L'on s'accoutume difficilement à une vie qui se passe dans une antichambre, dans des cours ou sur l'escalier.

La cour ne rend pas content, elle empêche qu'on ne le soit ailleurs.

́Il faut qu'un honnête homme ait tâté de la cour: il découvre en y entrant, comme un nouveau monde qui lui étoit inconnu, où il voit régner également le vice et la politesse, et où tout lui est utile, le bon et le mauvais.

La cour est comme un édifice bâti de marbre; je veux dire qu'elle est composée d'hommes fort durs, mais fort polis.

L'on va quelquefois à la cour pour en revenir, et se faire par-là respecter du noble de sa province, ou de son diocésain.

Le brodeur et le confiseur seroient superflus et ne feroient qu'une montre inutile, si l'on étoit modeste et sobre les cours seroient désertes, et les rois presque seuls, si l'on étoit guéri de la vanité et de l'intérêt. Les hommes veulent être esclaves

quelque part, et puiser là de quoi dominer ailleurs. Il semble qu'on livre en gros aux premiers de la cour l'air de hauteur, de fierté et de commandement, afin qu'ils le distribuent en détail dans les

provinces: ils font précisément comme on leur fait, vrais singes de la royauté.

Il n'y a rien qui enlaidisse certains courtisans comme la présence du prince; à peine les puis-je reconnoître à leurs visages, leurs traits sont altérés, et leur contenance est avilie. Les gens fiers et superbes sont les plus défaits, car ils perdent plus du leur : celui qui est honnête et modeste s'y soutient mieux, il n'a rien à réformer.

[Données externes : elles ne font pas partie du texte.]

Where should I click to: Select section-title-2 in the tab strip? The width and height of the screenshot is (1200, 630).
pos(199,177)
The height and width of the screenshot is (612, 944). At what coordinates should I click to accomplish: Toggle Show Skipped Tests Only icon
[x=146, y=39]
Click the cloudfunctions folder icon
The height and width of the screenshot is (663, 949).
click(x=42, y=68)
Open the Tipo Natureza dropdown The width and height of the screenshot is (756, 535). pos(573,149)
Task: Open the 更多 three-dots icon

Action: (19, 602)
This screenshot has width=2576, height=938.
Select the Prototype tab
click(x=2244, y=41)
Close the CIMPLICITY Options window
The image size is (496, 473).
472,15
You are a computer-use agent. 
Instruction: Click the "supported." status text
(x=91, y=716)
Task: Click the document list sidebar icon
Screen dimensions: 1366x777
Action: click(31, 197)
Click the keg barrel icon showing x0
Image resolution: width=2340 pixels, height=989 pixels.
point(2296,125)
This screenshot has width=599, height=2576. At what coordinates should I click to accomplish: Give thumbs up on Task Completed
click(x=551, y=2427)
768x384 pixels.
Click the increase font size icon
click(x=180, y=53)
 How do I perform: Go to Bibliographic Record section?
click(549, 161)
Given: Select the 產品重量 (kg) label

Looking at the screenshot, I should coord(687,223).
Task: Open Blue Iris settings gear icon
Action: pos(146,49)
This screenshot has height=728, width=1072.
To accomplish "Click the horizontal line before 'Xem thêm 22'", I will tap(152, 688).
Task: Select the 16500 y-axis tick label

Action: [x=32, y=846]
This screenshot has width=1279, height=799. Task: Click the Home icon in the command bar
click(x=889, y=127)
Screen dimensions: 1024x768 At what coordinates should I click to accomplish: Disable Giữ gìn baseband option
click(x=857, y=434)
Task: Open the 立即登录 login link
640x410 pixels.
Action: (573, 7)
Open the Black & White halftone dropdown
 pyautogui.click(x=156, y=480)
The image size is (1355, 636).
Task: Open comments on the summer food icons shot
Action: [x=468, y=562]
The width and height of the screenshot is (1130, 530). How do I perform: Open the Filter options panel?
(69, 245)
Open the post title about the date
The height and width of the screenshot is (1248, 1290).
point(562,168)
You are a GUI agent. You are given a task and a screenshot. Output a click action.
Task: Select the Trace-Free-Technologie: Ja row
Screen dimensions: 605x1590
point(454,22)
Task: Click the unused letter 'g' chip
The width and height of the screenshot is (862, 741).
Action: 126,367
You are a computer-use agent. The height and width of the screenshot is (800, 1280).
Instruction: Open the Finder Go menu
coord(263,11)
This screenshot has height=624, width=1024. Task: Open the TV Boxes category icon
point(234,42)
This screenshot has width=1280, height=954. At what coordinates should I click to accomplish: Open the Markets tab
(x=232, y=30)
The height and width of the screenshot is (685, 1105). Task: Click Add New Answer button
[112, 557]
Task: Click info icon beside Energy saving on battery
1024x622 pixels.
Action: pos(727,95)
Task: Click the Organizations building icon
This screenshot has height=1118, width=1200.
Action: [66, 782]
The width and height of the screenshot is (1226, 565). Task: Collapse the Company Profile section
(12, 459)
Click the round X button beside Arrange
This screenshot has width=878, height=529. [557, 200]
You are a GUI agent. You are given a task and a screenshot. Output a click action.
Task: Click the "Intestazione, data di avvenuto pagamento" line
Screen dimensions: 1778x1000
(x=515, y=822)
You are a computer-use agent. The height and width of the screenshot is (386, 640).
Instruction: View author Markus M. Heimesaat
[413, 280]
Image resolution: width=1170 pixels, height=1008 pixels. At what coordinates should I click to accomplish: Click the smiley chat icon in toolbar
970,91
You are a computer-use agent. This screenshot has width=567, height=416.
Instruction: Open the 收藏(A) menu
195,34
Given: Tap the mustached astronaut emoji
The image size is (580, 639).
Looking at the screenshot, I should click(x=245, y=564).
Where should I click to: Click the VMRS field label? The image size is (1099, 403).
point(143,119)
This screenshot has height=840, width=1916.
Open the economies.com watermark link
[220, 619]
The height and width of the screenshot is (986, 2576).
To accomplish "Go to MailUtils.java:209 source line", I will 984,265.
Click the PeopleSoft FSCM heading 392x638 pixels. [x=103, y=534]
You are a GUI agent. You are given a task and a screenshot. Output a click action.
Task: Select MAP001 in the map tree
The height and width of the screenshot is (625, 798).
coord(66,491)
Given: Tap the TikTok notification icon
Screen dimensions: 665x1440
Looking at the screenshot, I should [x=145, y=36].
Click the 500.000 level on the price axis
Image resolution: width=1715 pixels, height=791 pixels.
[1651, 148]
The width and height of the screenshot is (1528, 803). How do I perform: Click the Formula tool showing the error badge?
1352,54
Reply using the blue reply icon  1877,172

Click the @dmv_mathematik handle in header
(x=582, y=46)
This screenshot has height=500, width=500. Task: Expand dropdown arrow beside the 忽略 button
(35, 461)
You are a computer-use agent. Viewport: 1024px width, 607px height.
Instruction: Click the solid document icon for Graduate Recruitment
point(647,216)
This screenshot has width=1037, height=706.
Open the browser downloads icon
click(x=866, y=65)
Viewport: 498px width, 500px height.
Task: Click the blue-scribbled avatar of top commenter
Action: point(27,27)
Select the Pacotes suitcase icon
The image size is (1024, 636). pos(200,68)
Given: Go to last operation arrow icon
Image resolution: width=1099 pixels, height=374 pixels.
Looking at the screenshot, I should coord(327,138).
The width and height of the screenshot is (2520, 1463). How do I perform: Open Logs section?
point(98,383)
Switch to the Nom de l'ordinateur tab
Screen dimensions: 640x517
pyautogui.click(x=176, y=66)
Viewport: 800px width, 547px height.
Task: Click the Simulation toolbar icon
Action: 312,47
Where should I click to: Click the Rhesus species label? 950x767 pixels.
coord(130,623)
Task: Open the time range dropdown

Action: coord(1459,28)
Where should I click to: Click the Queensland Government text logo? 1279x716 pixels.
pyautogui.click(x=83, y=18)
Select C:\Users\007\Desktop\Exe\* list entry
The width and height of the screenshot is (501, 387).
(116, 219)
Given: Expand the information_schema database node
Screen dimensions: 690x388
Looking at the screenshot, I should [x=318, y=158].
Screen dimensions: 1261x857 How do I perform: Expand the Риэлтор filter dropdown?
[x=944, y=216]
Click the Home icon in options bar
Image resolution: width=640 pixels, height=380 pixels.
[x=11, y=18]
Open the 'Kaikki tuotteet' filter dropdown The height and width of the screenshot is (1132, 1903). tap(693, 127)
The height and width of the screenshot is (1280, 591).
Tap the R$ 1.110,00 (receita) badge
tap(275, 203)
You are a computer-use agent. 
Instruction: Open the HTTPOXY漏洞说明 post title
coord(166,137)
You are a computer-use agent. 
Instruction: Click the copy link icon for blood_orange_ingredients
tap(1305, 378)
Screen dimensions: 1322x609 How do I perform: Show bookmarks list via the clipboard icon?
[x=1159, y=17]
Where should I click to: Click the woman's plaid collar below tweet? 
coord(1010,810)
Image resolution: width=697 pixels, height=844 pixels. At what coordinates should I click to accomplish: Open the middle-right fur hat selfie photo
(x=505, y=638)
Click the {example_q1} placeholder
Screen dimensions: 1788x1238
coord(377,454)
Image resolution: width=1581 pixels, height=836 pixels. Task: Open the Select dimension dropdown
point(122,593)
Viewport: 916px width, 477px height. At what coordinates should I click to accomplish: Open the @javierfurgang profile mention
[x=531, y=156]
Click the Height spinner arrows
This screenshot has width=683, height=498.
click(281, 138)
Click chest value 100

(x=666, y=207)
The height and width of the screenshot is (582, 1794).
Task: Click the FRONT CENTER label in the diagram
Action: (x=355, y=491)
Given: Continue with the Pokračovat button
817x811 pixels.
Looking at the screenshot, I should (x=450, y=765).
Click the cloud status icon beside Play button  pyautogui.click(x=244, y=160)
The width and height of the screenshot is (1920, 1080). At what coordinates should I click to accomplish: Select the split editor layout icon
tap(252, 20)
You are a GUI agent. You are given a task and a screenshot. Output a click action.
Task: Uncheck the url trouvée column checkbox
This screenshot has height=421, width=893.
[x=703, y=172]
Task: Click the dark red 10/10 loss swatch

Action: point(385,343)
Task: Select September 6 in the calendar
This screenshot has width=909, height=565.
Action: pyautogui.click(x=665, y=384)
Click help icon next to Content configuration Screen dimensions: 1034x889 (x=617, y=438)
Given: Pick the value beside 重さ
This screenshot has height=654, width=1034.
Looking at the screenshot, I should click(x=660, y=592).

L'air de cour est contagieux, il se prend à Versailles, comme l'accent normand à Rouen ou à Falaise on l'entrevoit en des fourriers, en de petits contrôleurs, et en des chefs de fruiterie : l'on peut avec une portée d'esprit fort médiocre y faire de grands progrès. Un homme d'un génie élevé et d'un mérite solide ne fait pas assez de cas de cette espèce de talent pour faire son capital de l'étudier et de se le rendre propre : il l'acquiert sans réflexion, et il ne pense point à s'en défaire.

N** arrive avec grand bruit, il écarte le monde, se fait faire place, il gratte, il heurte presque, il se nomme: on respire, et il n'entre qu'avec la foule.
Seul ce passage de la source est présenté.